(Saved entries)

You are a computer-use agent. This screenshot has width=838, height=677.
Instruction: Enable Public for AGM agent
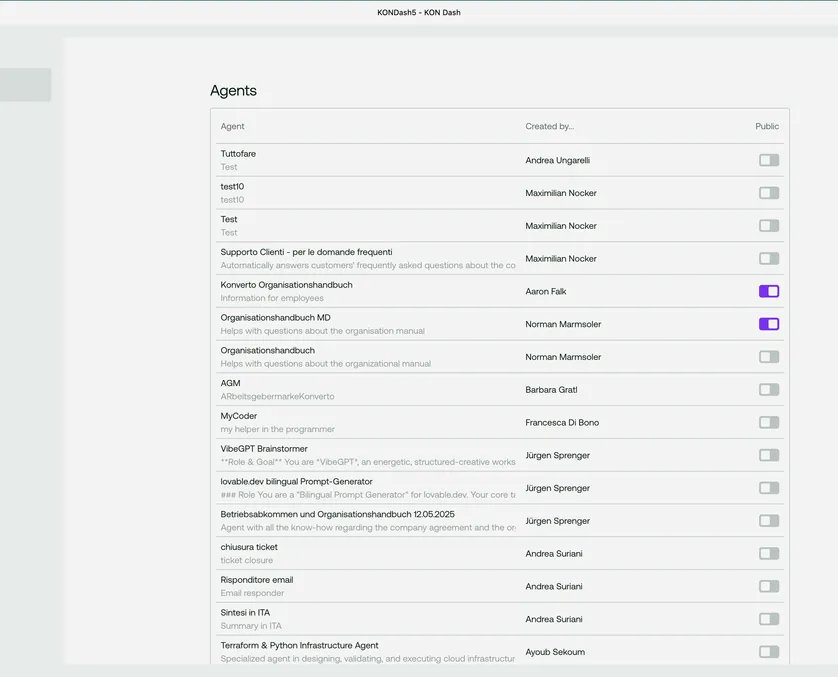[768, 390]
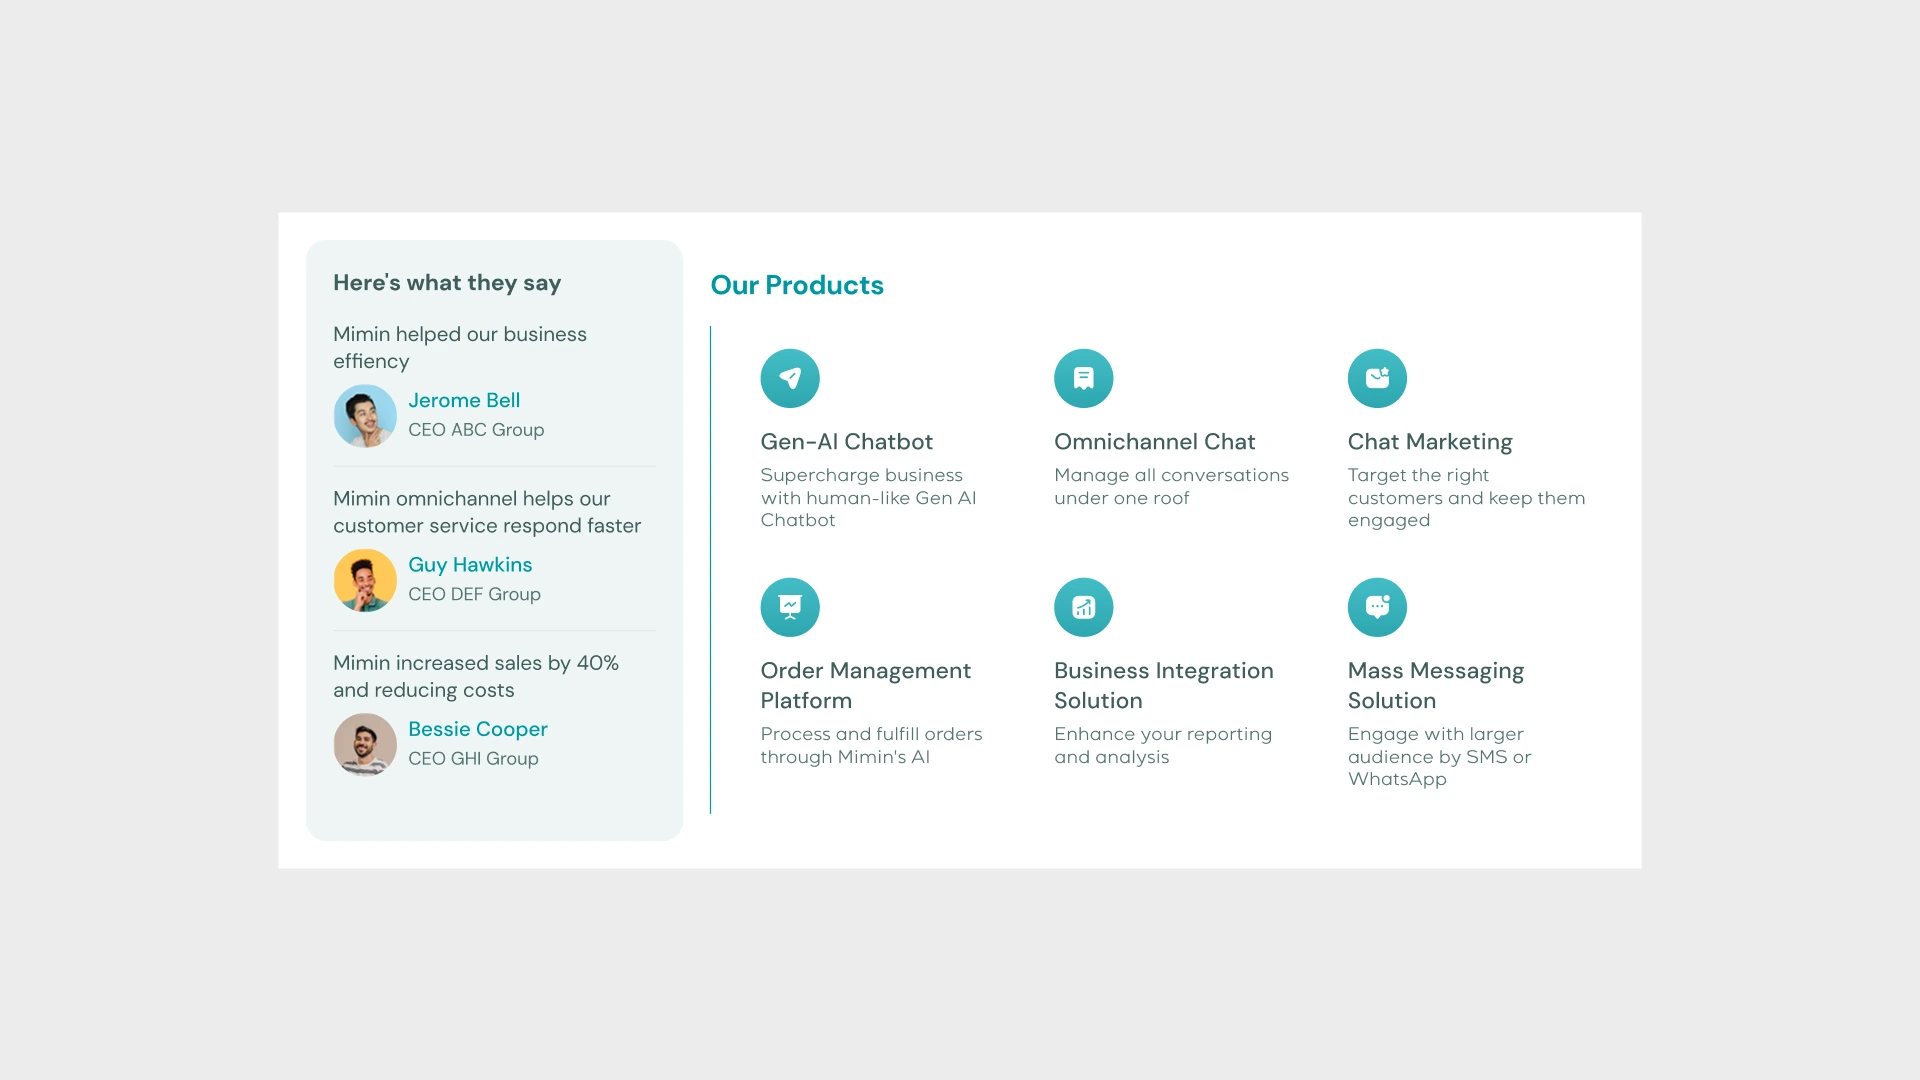Click the Chat Marketing envelope star icon
1920x1080 pixels.
pyautogui.click(x=1377, y=378)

What is needed
Exact output of each line above is wanted, without the pictures.

Response area
You are a computer-use agent. This screenshot has width=838, height=677.
Instruction: Enable Public for AGM agent
[768, 390]
Click the Chat Marketing envelope star icon
1920x1080 pixels.
pyautogui.click(x=1377, y=378)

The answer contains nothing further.